Our new dairy producer: Where's the outrage?

A Chinese government company is buying a 56% (and maybe more) stake in Tnuva, the formerly Kibbutz-owned monopoly on dairy products and fruit and vegetable sales in Israel.
The Chinese government's Bright Food Group signed an agreement this morning to buy control of Tnuva Food Industries Ltd. from Apax Partners. The sale is being made at a company value of NIS 8.6 billion while will bring a profit of NIS 4 billion to Apax, which has a 56 percent stake in the company, on which it will not be required to pay any tax.
As it stands neither the kibbutz movement, which has a 23% stake, nor Mivtach-Shamir Food Industries Ltd., a 21% stakeholder, will be part of the deal, although there are ongoing talks on the matter. Any side that pulls out of the agreement before completion will be required to pay NIS 140 million compensation to the other party.
As part of the agreement, Bright Food has to keep Tnuva's center of operations in Israel, including management, production and development. Furthermore, most members of the board of directors and management, and the CEO will remain Israeli, while a representative of Bright Food will serve as chairman.
These clauses will undoubtedly assist in easing the receipt of regulatory approvals for the deal and will perhaps prevent protests against the sale. It is unclear as to whether the Israeli government will have the ability to enforce anything if Bright Food decides to act differently in the future, bearing in mind that the government was not a party to the agreement between Bright Food and Apax.
How is this outrageous? Let me count the ways....
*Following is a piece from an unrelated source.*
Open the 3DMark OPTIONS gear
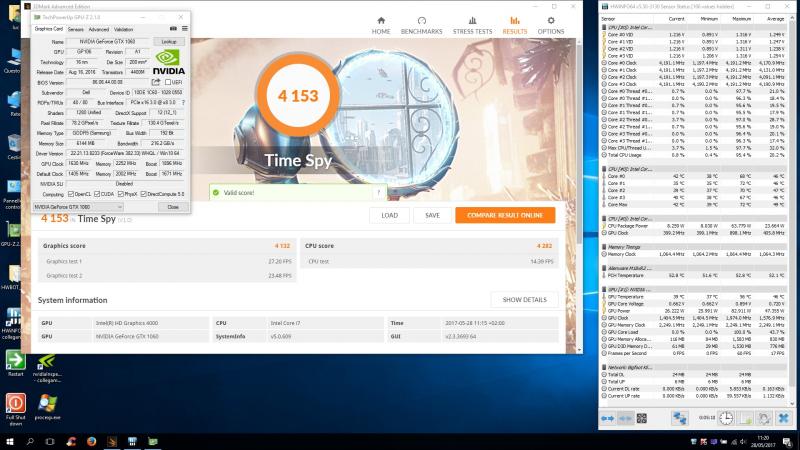Screen dimensions: 800x450 click(551, 24)
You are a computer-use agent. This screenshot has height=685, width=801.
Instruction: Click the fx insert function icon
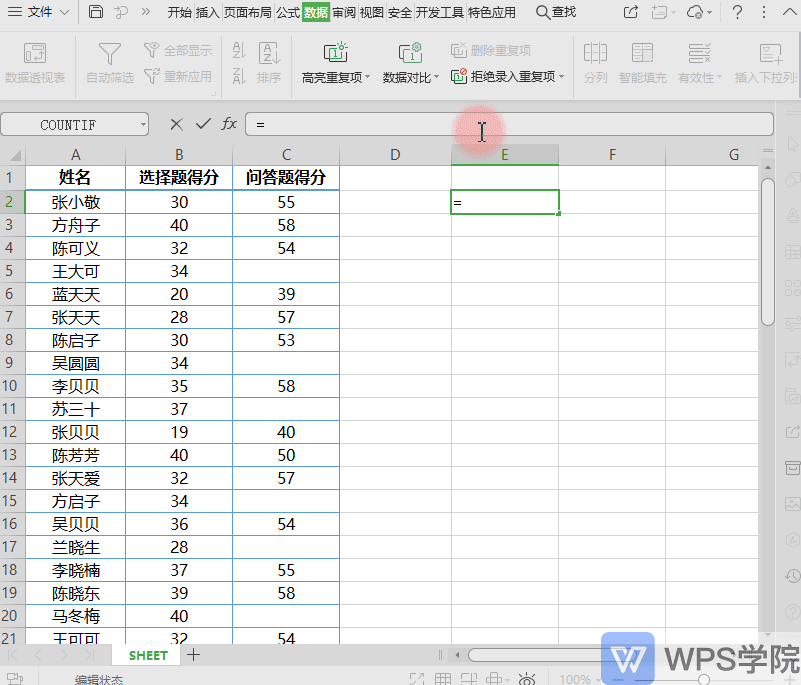point(228,124)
1. Why is the Israeli taxpayer - via the government - not getting a stake in the NIS 4 billion (about $1.33 billion) that Apax is making on the deal? Why is this transaction tax free?

2.. I could care less if Bright Food moves Tnuva's center of operations out of Israel if it means that there will be true competition in the dairy and produce industries. But there's no indication that will happen. Our food prices remain significantly higher than just about anyplace else in the world - our dairy prices are 25% above the OECD average. This is the only country I know where the first thing they tell you to do if you're having budget problems is to cut soft drinks and milk out of  your diet.

3. When is the former Kibbutz monopoly (in which the Kibbutzim still have a 23% stake) to be brought to an end? What justification is there for such a monopoly in 2014?

4. Will we continue to get sour milk for the company outing?

At the very least, approval of this deal should be conditioned on an end to Tnuva's monopoly on much of our food bill and a normal tax rate on the profits from this deal. It's simply outrageous.